Mas... Quando Rosinha foi
para o ginásio, a convivência com outras meninas que não tiveram educação tão
primorosa, ela alterou o caráter e começou a imitar os maus comportamentos. É a
fase da imitação que ocorre com muitos colegiais. Pena é que quase sempre, no
mau sentido...
Luiza notou e iniciou a
fase de conselhos, mostrando os erros e observando que iriam prejudicar a
menina mais tarde. Rosinha se modificava dia a dia. Parecia outra. Chegava em
casa tarde. “Estava com a turma!”
Uma noite, Rosinha não
voltou para casa. Pela manhã, olhos inchados de tanto chorar, Luiza olhou
tristemente a cama vazia. Abriu a porta da rua e deparou com o corpo de
Rosinha, morta na varanda. Foi incriminada. E condenada.
Por isso Luiza na cadeia era uma desesperada. Gritava inocência.
Eram tão insuportáveis os seus gritos que chegou a ser internada na “cela surda”,
onde sofria horrivelmente.
Nunca mais vi Luiza.
Passaram-se cinco anos. Um dia, meu marido e eu estávamos veraneando numa praia
das baixada Santista, quando de repente, vi uma moça sentada na areia que se
parecia com Luiza. Aproximei-me. Reconheci-a. Ela também me reconheceu. E
exultou de alegria. “Que bom vê-la de novo!” – Disse.

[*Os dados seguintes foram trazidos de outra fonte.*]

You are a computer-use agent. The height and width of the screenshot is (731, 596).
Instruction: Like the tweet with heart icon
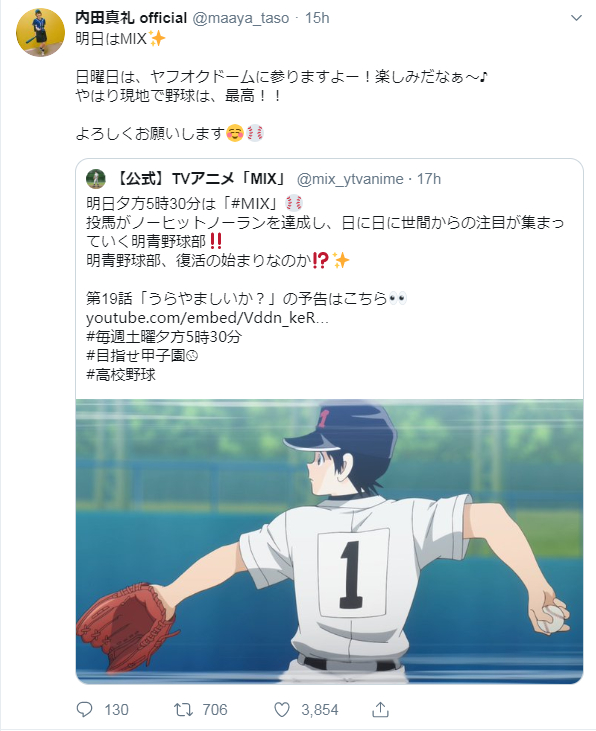[x=282, y=710]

- Conte-me, Luiza, como foi a sua vida, com tanto sofrimento?
- “estou feliz! Aquela
casa ali é nossa. Depois iremos lá.”
- “Nossa... De quem, Luiza?”
-“Meu marido e eu e aquelas três menininhas que estão brincando
na areia. Elas têm dois, três e cinco anos.
Nós as adotamos. Estavam num casebre; os pais morreram numa
enchente...”
Fiquei perplexa. Depois
de sofrer tanto por ter adotado uma menina, agora adotara mais três. Luiza
acrescentou:
“Lá na prisão, conheci um
advogado solteirão, cansado de farras. Só pensava em largar tudo para
descansar.
Casamos, somos felizes e adotamos aquelas três.
E Luiza recordou os
encontros da Instituição Espírita Cooperadoras do Bem Amélia Boudet. “As aulas
de Espiritismo mostraram novos caminhos para minha vida. Foi só segui-los”.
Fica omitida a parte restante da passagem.